February 27, 2026
Logs, Lies, and LLMs
We gave terabytes of CI logs to an LLM
Half the crowd is cheering, half yelling 'hallucination', and a 'bot' accusation steals the show
TLDR: An AI agent reportedly solved flaky build failures by querying billions of log lines in seconds using fast SQL. Commenters are split between excitement over real wins and fears of AI “hallucinations” in noisy logs, with extra drama over a “bot” accusation and calls for smarter, step-by-step methods.
CSI: Build Logs, but make it AI. A dev toolmaker says their robot assistant scanned months of company build logs—1.5 billion lines a week—wrote its own database questions, and found a flaky test’s culprit in seconds. It’s fueled by ClickHouse (a super-fast data store) and lets the bot ask open-ended questions in SQL instead of rigid, prebuilt commands. They claim it can follow breadcrumbs across jobs and log lines, sometimes reading hundreds of millions of rows to pin down when errors first appeared.
The community? Absolutely split. One camp is hyped, calling this the kind of post you screenshot and sneak into your next team sprint. Another camp slams the brakes: LLMs (AI text models) hallucinate, warns a skeptic, saying real-world logs are chaos and cause-and-effect often lives far outside what an AI can see. A third voice jumps in with a nerdy plot twist: “Use Recursive Language Models,” basically teaching the bot to code and reason step-by-step instead of cramming everything into its memory.

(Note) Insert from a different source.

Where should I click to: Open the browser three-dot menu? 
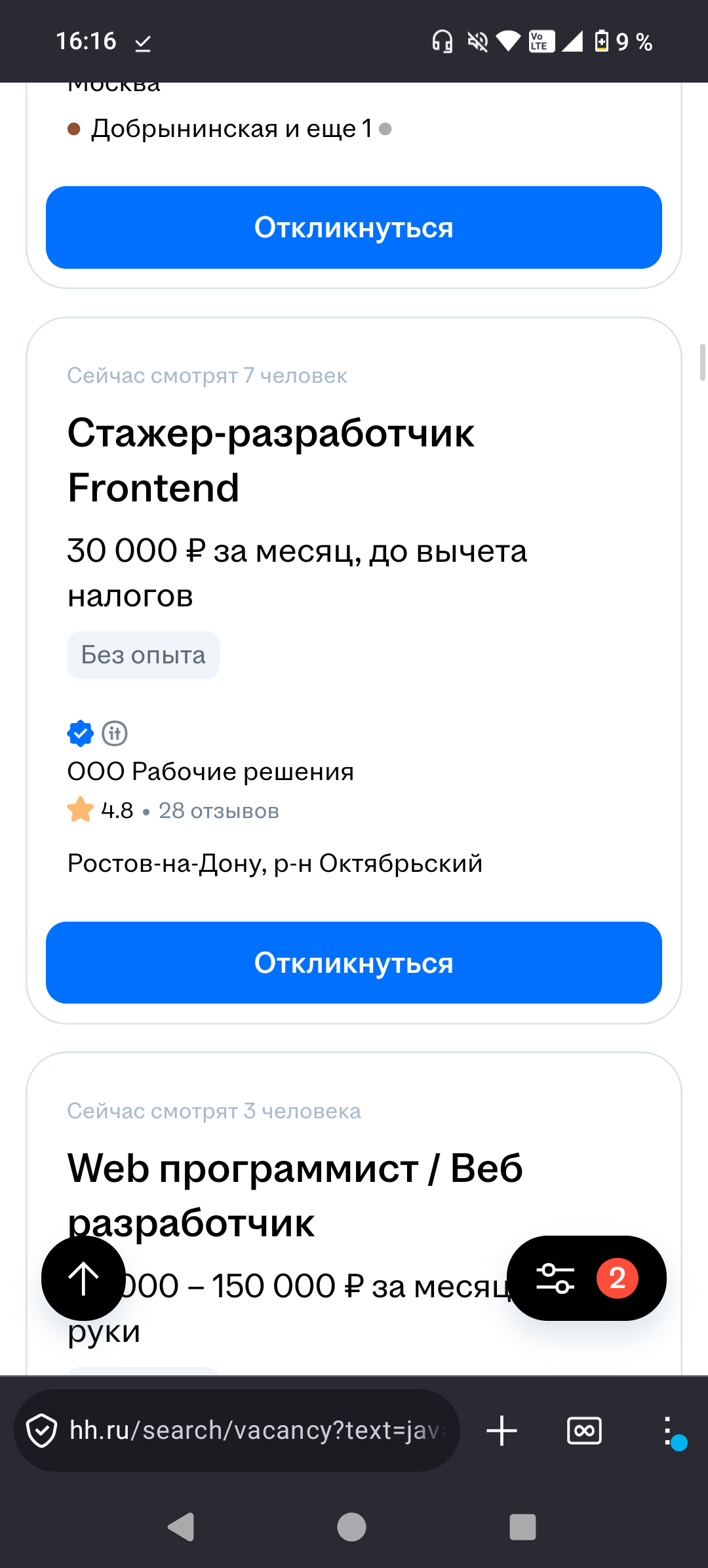pos(668,1430)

And then the side drama: someone calls another commenter “pretty obviously a bot,” which only stokes the fire. Meanwhile, battle-scarred engineers nod along about noise, false alarms, and errors jumping between containers like soap opera characters. The vibe: AI sleuth meets messy reality, with equal parts wow, whoa, and “are we sure this isn’t making stuff up?”
Key Points
- •An LLM-driven agent analyzes CI logs via a SQL interface to diagnose failures quickly.

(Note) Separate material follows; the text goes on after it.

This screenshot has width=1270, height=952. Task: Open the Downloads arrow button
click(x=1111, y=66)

- •The system ingests ~1.5B log lines and ~700K jobs weekly, stored in ClickHouse with ~35:1 compression.
- •Agent investigations use job metadata 63% of the time and raw log lines 37%, starting broad then drilling down.
- •Across 8,534 sessions, median total rows scanned per question is 335K (P75: 5.2M; P95: 940M); heavy raw-log cases reach 4.3B rows.
- •Each log line stores 48 columns of context; denormalization performs well in ClickHouse’s columnar format, yielding millisecond queries.